[Article]
────────────────────────────────────────

Extra query. Have the geographers struck on updating the Gaelic accent conventions as per the directive that only "grave" accents are to be used henceforth? In normal usage it's now "sròn". (I checked the OS map but that gives it as "Strone" which is the same as the other example I know of at Dalmally - except, I did notice this in relation to the Dalmally feature.)

View attachment 23812

I'm mildly narked about the change because it changes the spelling of my own name too!
I don't know whether there are new conventions, but there's a lot of dirty work with anglicisations, that's for sure. But place names are the best of things, and the worst of things, I maintain a place names web site, and here we have names with Gaelic, Norse and Scots origins. Sometimes, Norse morphed to Gaelic, which was then anglicised (Suilven being an example) Some arguably have all three (Inverkirkaig). It's all a delightful mess. Could comment more, but this forum is about the MG4 (which we know has an Asian name derivation meaning "saggy bottom) :)
 
:)

Really interested to hear about your place-names web site, maybe you could link to it.

Not to derail, but I was just interested in the accent. I'm not sure when they did it, but the Gaelic gurus decided that one accent was quite enough, and changed all of them to the "grave", dropping the "acute" completely. Irish seems to have gone the other way.

But there was a difference, particularly with the letter "o". So while the word for a nose is pronounced "srown", with the accent changed to a grave it looks like "srawn", which it isn't. I was just interested that you had used the acute, which actually indicates the correct pronunciation.
 
:)

────────────────────────────────────────

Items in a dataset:

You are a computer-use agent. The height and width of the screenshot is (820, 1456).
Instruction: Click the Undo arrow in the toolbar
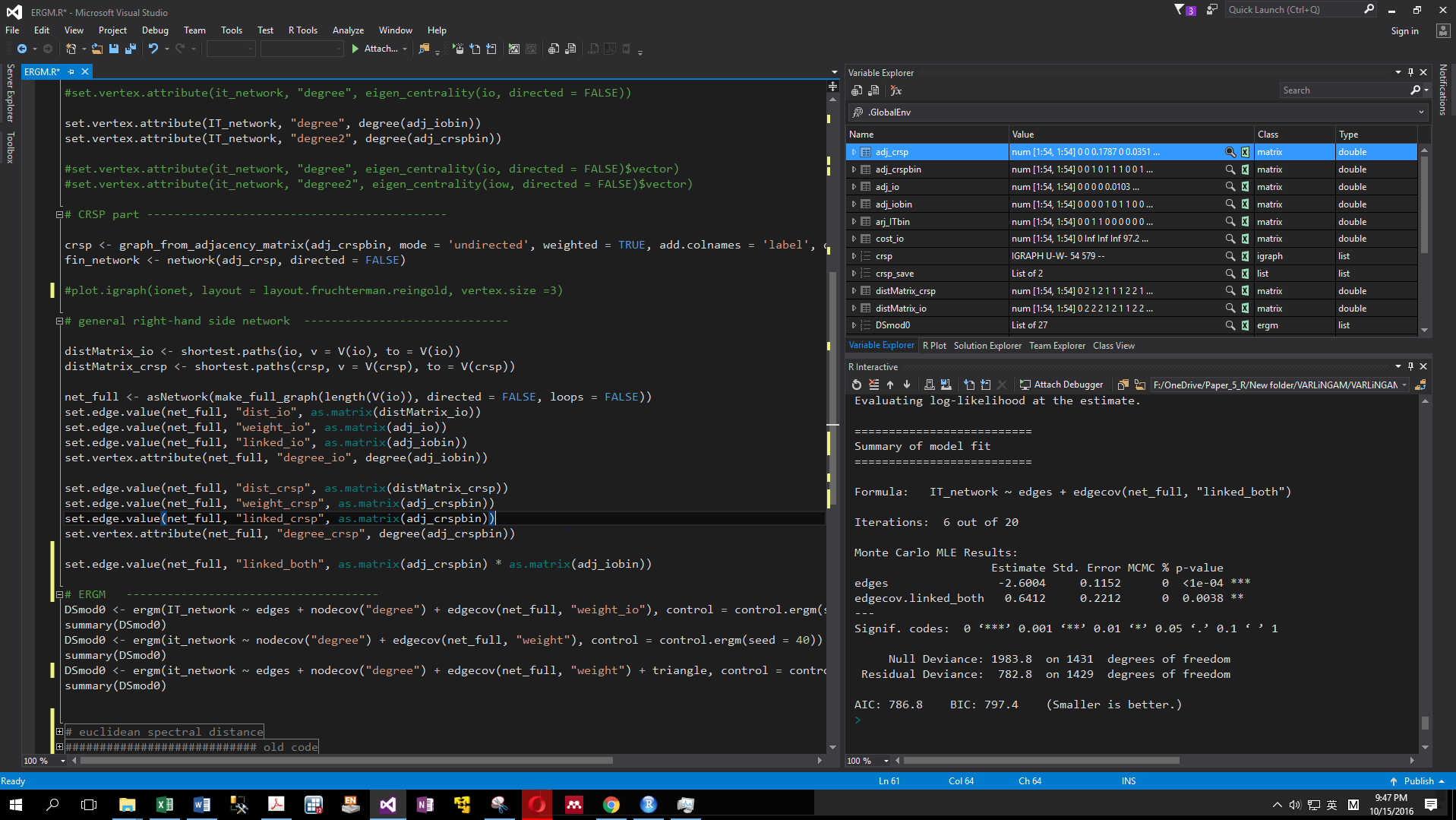[x=153, y=49]
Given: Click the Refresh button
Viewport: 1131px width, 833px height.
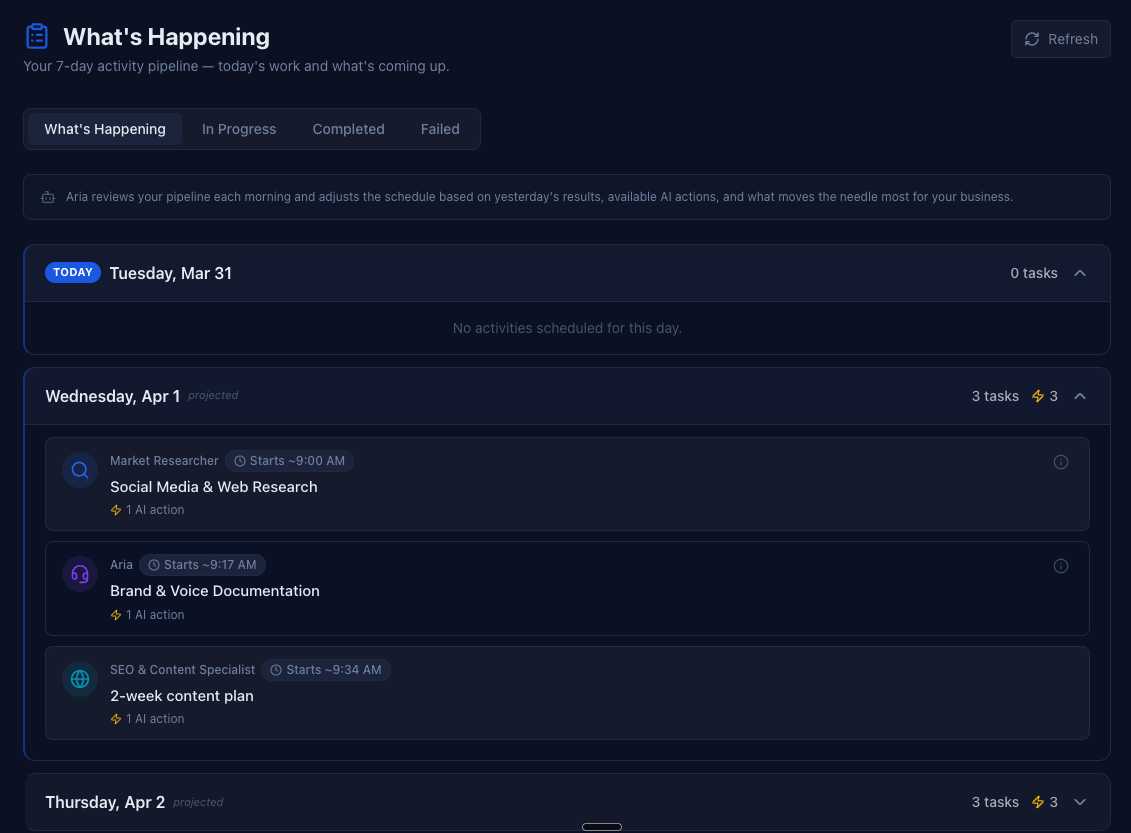Looking at the screenshot, I should (1060, 39).
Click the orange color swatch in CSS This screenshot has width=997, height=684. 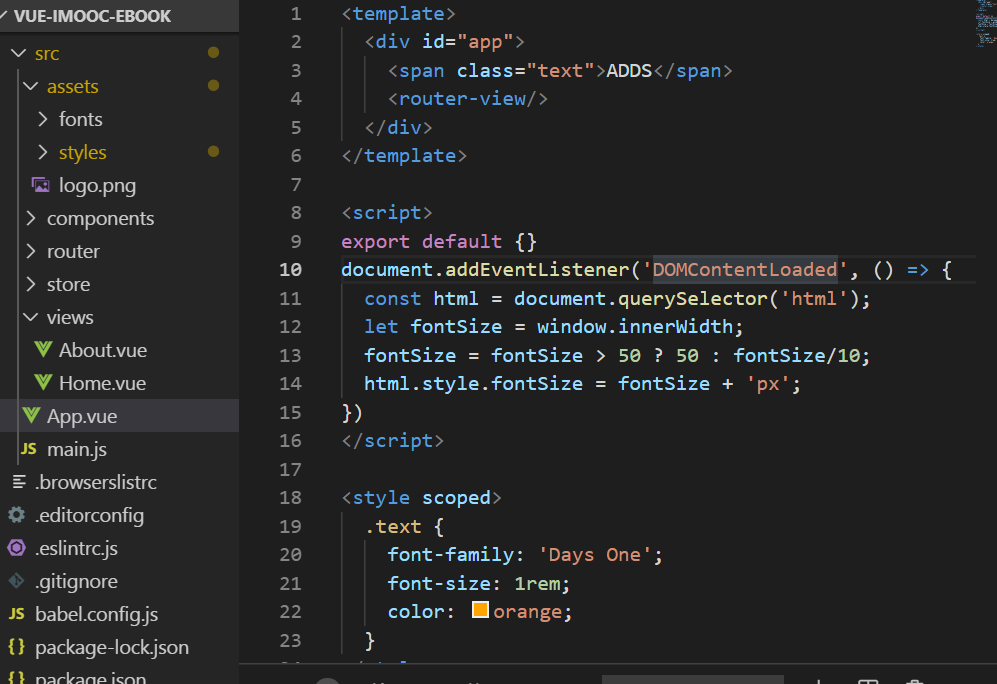480,610
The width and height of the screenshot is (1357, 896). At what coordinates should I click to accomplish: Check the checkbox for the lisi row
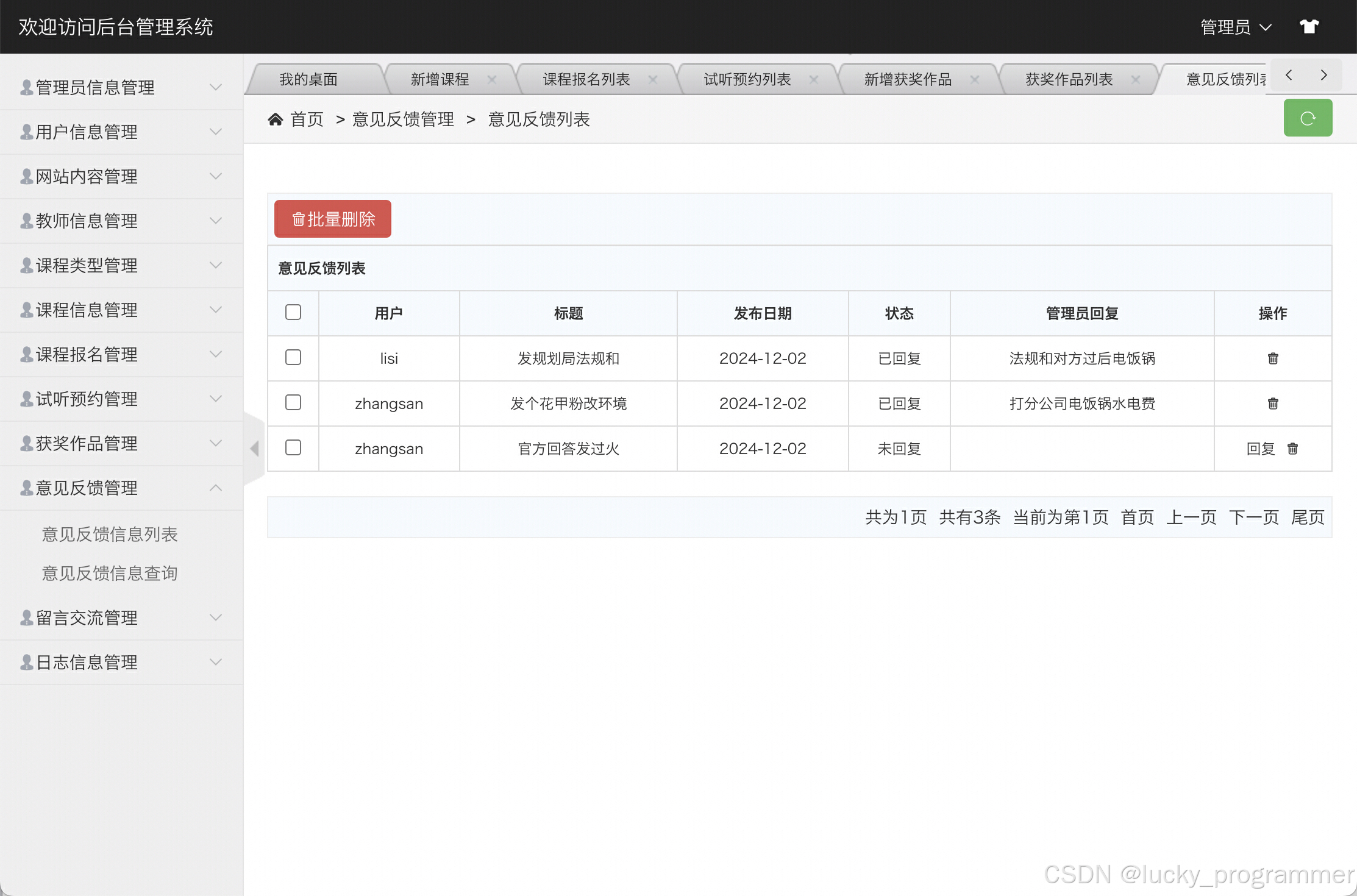pyautogui.click(x=293, y=357)
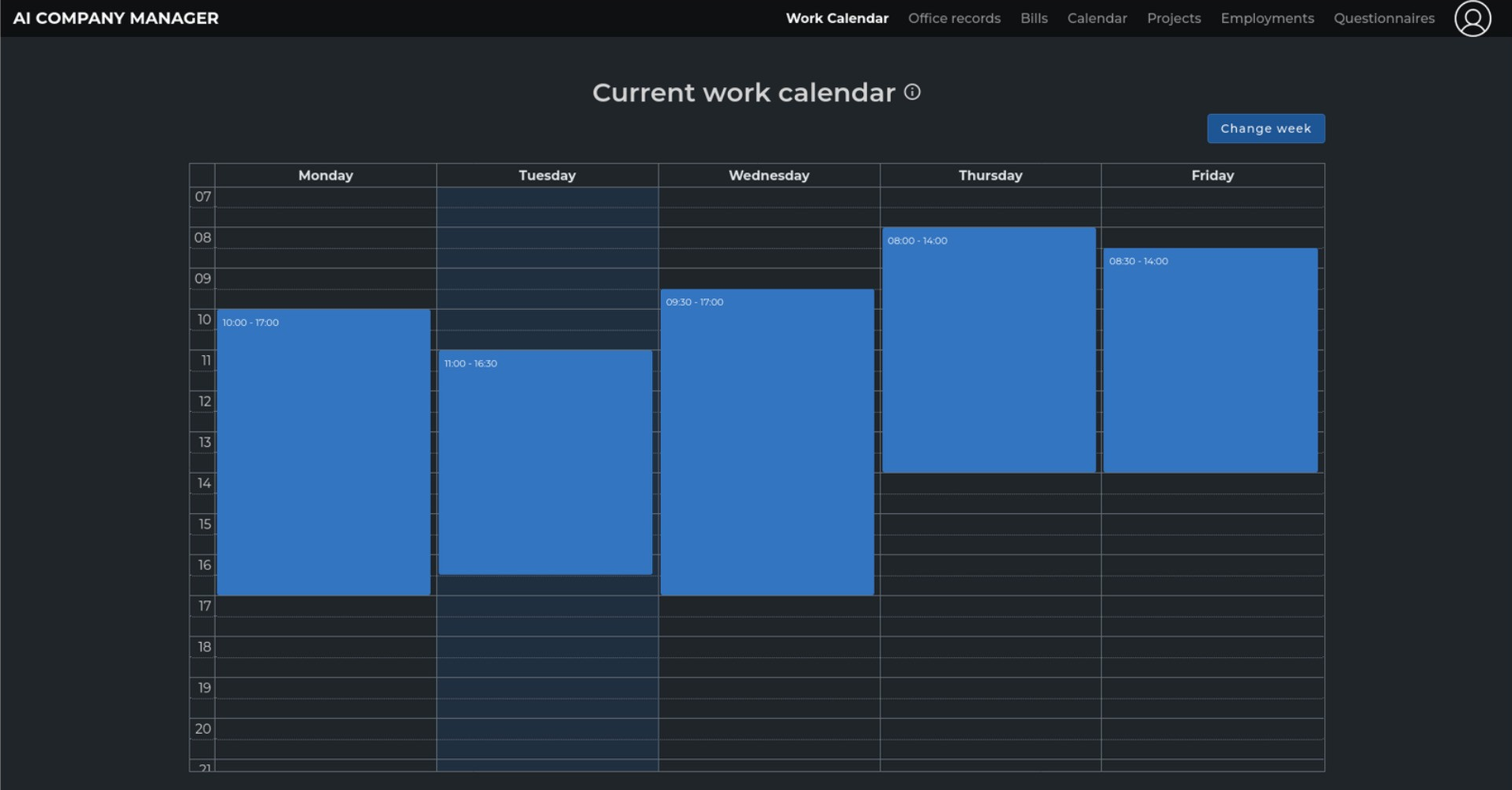1512x790 pixels.
Task: Navigate to the Calendar page
Action: click(1096, 18)
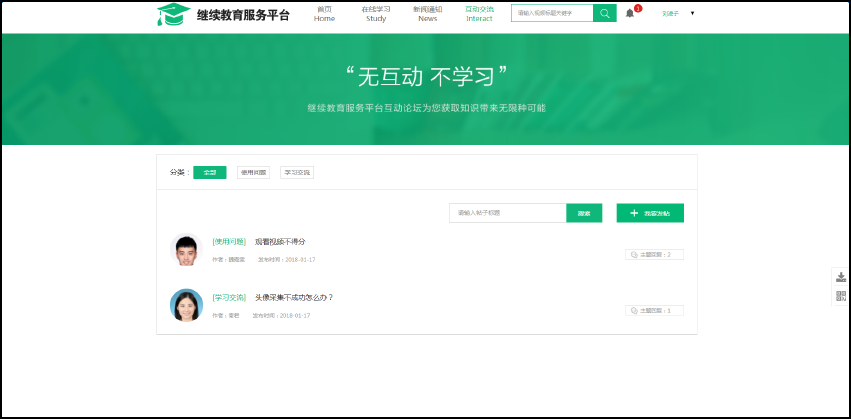
Task: Select the 全部 category filter
Action: [209, 172]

────────────────────────────────────────

[Requests]
1/ In the forum thread about Gaelic accents, why was the writer of the last post interested that the other poster had used the acute accent? Answer in one to three sentences.
2/ Carry on the forum thread about Gaelic accents with the next reply after its last post.
The entries have no connection to the forum thread.

[In response]
1/ The writer notes that the acute accent actually indicates the correct pronunciation. The word for a nose is pronounced "srown," but with the accent changed to a grave it looks like "srawn," which it isn't.

2/
Really interested to hear about your place-names web site, maybe you could link to it.

Not to derail, but I was just interested in the accent. I'm not sure when they did it, but the Gaelic gurus decided that one accent was quite enough, and changed all of them to the "grave", dropping the "acute" completely. Irish seems to have gone the other way.

But there was a difference, particularly with the letter "o". So while the word for a nose is pronounced "srown", with the accent changed to a grave it looks like "srawn", which it isn't. I was just interested that you had used the acute, which actually indicates the correct pronunciation.
Oh good grief - you're absolutely right, and I got the keyboard incantation wrong. I sort of just did it and carried on, rather than checking. Thanks for pointing that out. I'll not correct in an edit, or these posts will make no sense, but it's worse than no accent at all.

The web site is Place Names of Assynt - Ainmean-Àite Asainte
At some stage I'll get tired of paying for the domain myself (it previously got a little funding) and move it to a subdomain of my own but not for the foreseeable. Here are the hills in question:
Sròn · Place Names of Assynt - Ainmean-Àite Asainte and Cnoc a' Bhainne (frequent name) · Place Names of Assynt - Ainmean-Àite Asainte

I should add that, while I maintain and "own" the site, the translation work is a community effort directed by key Gaelic speakers.

As these things happen, we have just had someone to tea from Kinlochewe way, who has been asked to do weekly guided walks centred around place names during the summer. He's a Gaelic speaker, so those should be good.